Why does folding dataframes cause a NullPointerException? [duplicate] - apache-spark

sessionIdList is of type :
scala> sessionIdList
res19: org.apache.spark.rdd.RDD[String] = MappedRDD[17] at distinct at <console>:30
When I try to run below code :
val x = sc.parallelize(List(1,2,3))
val cartesianComp = x.cartesian(x).map(x => (x))
val kDistanceNeighbourhood = sessionIdList.map(s => {
cartesianComp.filter(v => v != null)
})
kDistanceNeighbourhood.take(1)
I receive exception :
14/05/21 16:20:46 ERROR Executor: Exception in task ID 80
java.lang.NullPointerException
at org.apache.spark.rdd.RDD.filter(RDD.scala:261)
at $line94.$read$$iwC$$iwC$$iwC$$iwC$$anonfun$1.apply(<console>:38)
at $line94.$read$$iwC$$iwC$$iwC$$iwC$$anonfun$1.apply(<console>:36)
at scala.collection.Iterator$$anon$11.next(Iterator.scala:328)
at scala.collection.Iterator$$anon$10.next(Iterator.scala:312)
at scala.collection.Iterator$class.foreach(Iterator.scala:727)
However if I use :
val l = sc.parallelize(List("1","2"))
val kDistanceNeighbourhood = l.map(s => {
cartesianComp.filter(v => v != null)
})
kDistanceNeighbourhood.take(1)
Then no exception is displayed
The difference between the two code snippets is that in first snippet sessionIdList is of type :
res19: org.apache.spark.rdd.RDD[String] = MappedRDD[17] at distinct at <console>:30
and in second snippet "l" is of type
scala> l
res13: org.apache.spark.rdd.RDD[String] = ParallelCollectionRDD[32] at parallelize at <console>:12
Why is this error occuring ?
Do I need to convert sessionIdList to ParallelCollectionRDD in order to fix this ?

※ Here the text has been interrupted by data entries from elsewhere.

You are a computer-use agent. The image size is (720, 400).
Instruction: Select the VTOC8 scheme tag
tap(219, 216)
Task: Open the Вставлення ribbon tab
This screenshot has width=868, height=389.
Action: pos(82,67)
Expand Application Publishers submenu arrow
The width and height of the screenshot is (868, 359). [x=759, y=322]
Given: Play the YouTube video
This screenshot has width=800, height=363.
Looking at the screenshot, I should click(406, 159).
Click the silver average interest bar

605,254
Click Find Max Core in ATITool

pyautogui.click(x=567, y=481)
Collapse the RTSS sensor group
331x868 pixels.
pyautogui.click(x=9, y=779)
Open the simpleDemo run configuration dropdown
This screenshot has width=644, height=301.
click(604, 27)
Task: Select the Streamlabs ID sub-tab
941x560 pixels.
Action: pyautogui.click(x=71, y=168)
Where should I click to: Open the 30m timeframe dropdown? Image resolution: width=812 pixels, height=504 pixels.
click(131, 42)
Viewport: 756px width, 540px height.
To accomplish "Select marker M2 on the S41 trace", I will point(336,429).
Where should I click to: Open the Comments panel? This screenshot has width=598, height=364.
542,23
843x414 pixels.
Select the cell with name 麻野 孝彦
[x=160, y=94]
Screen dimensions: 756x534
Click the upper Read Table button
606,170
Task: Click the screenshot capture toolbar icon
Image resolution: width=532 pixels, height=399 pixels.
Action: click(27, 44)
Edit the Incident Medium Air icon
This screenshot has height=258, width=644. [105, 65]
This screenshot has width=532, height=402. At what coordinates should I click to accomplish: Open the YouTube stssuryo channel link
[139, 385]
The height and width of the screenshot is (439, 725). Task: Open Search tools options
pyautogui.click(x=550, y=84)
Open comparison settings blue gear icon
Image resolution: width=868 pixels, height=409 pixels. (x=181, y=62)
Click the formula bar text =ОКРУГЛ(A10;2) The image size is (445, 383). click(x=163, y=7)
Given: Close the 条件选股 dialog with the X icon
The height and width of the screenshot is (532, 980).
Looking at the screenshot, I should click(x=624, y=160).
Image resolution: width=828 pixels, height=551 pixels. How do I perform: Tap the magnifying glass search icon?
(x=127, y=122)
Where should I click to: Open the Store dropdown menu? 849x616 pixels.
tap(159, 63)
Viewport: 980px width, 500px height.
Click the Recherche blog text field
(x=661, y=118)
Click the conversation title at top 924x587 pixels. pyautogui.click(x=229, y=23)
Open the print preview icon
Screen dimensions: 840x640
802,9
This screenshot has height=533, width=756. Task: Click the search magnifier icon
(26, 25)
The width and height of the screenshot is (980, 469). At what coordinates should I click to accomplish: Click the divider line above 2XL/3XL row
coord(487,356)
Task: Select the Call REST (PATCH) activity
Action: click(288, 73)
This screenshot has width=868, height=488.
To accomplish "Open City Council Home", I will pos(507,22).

Spark doesn't support nesting of RDDs (see https://stackoverflow.com/a/14130534/590203 for another occurrence of the same problem), so you can't perform transformations or actions on RDDs inside of other RDD operations.
In the first case, you're seeing a NullPointerException thrown by the worker when it tries to access a SparkContext object that's only present on the driver and not the workers.
In the second case, my hunch is the job was run locally on the driver and worked purely by accident.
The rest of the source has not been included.